• **Problem statement**:
Collect each line of the records containing the string "Given".

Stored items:
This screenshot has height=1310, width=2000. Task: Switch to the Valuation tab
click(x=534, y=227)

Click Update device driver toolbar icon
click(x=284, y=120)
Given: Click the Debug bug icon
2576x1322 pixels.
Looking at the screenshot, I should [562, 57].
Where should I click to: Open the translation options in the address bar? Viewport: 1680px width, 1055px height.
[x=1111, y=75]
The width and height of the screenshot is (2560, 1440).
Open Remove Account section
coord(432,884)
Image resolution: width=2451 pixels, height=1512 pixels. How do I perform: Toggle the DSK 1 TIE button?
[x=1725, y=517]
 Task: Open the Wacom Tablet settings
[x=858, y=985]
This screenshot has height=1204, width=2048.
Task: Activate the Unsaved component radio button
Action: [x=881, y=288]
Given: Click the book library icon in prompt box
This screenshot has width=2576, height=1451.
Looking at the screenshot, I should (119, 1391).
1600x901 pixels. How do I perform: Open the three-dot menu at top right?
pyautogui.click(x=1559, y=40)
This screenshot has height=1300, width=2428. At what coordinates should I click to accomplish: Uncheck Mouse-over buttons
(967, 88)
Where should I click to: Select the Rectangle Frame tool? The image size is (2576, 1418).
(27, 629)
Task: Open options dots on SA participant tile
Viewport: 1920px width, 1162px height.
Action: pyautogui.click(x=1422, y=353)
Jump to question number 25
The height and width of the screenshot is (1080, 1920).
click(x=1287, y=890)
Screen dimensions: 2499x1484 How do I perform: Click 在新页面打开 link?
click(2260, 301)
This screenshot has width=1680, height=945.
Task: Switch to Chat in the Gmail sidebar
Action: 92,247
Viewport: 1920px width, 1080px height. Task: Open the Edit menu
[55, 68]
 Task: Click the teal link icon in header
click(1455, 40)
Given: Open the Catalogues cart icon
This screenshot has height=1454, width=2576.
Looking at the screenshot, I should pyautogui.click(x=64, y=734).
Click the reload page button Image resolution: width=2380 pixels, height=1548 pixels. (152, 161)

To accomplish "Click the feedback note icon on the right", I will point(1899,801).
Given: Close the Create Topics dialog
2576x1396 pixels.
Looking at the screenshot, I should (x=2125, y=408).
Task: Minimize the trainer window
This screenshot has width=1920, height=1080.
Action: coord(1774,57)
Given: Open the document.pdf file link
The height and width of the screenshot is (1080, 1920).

• **Result for this exercise**:
Given: Click the Debug bug icon
Given: Click the book library icon in prompt box
Given: Open the Catalogues cart icon
Given: Close the Create Topics dialog
Given: Open the document.pdf file link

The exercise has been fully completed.